= Liber Gratissimus =

Medieval theological text

The Liber Gratissimus (Most Gratuitous Book) is a treatise by Peter Damian on simony. Written in 1052, it has been described as "one of the finest theological works of the century."

==Background and publication history==
Simony was extensively debated at the first synod of Pope Leo IX, with the pope contemplating annulling all ordinations that were a result of simony. At the urging of his contemporaries, Peter Damian wrote his first treatise on simony and sacramental theology in the summer of 1052. It was dedicated to Henry, the archbishop of Ravenna, about whom next to nothing is known. The title of the work, Liber Gratissimus or Most Gratuitous Book, "because it was written about those who had been ordained gratis by simonists", is given by Damian himself in one of his subsequent letters.

==Content==
Peter Damian distinguishes between someone who is "institutionally" holy on the basis of his religious office and someone who is "personally" holy on the basis of his deeds. Echoing Augustine in his Commentary on John, he argues that although simony is a sin worse than adultery and murder, the religious acts of simoniacal bishops are still valid, since the validity of sacraments such as baptism and ordination does not come from the bishop, but from the Holy Spirit. He cites the example of Rainaldus, the simoniacal bishop of Fiesole through whom God nonetheless worked miracles. Damian also refers to the Church Fathers; Jerome, for instance, had claimed that "God's blessing is attached to the dignity of the office and not to the value of the man."

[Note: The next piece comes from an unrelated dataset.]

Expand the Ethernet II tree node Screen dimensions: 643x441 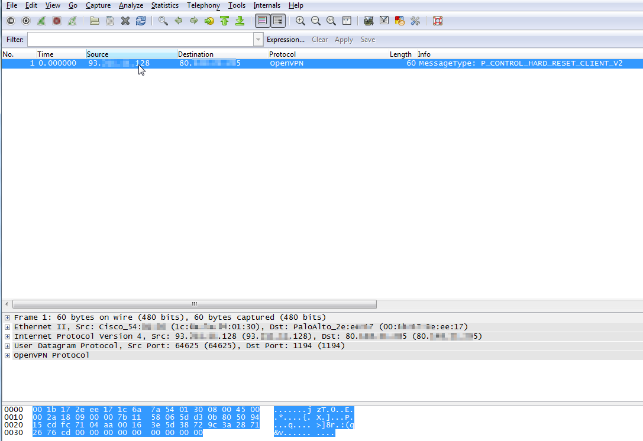tap(7, 327)
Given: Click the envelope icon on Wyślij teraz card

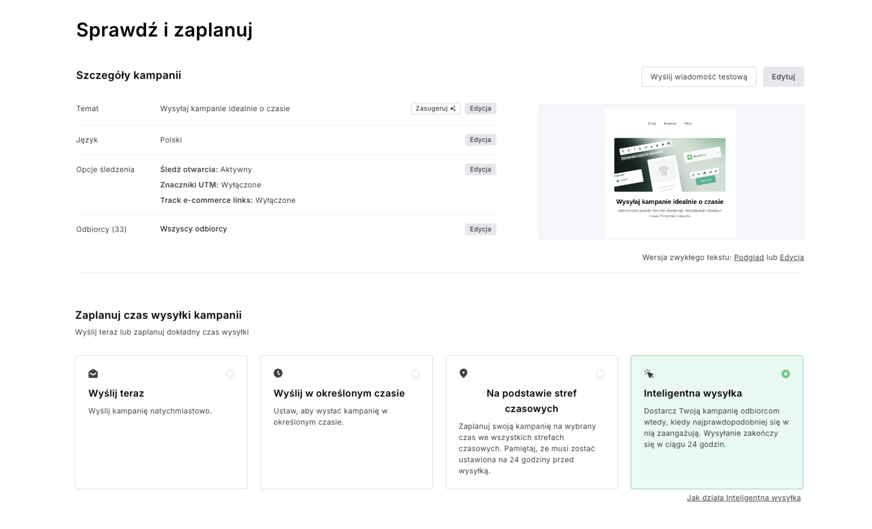Looking at the screenshot, I should point(93,374).
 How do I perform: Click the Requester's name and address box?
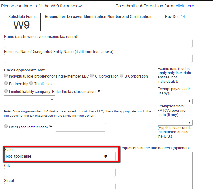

Damian also adopts a more liberal definition of simony in several chapters of the Liber Gratissimus. For example, he considers the money changers outside the Second Temple (as depicted in the "Cleansing of the Temple" gospel narrative) to be simoniacs, simply because they represent the "intrusion of worldly values into the affairs of the Church."

==Legacy==
According to David Rollo, the Liber Gratissimus is one of the two works that Peter Damian is best known for (the other being the Liber Gomorrhianus). Colin Morris called the Liber Gratissimus "one of the finest theological works of the century."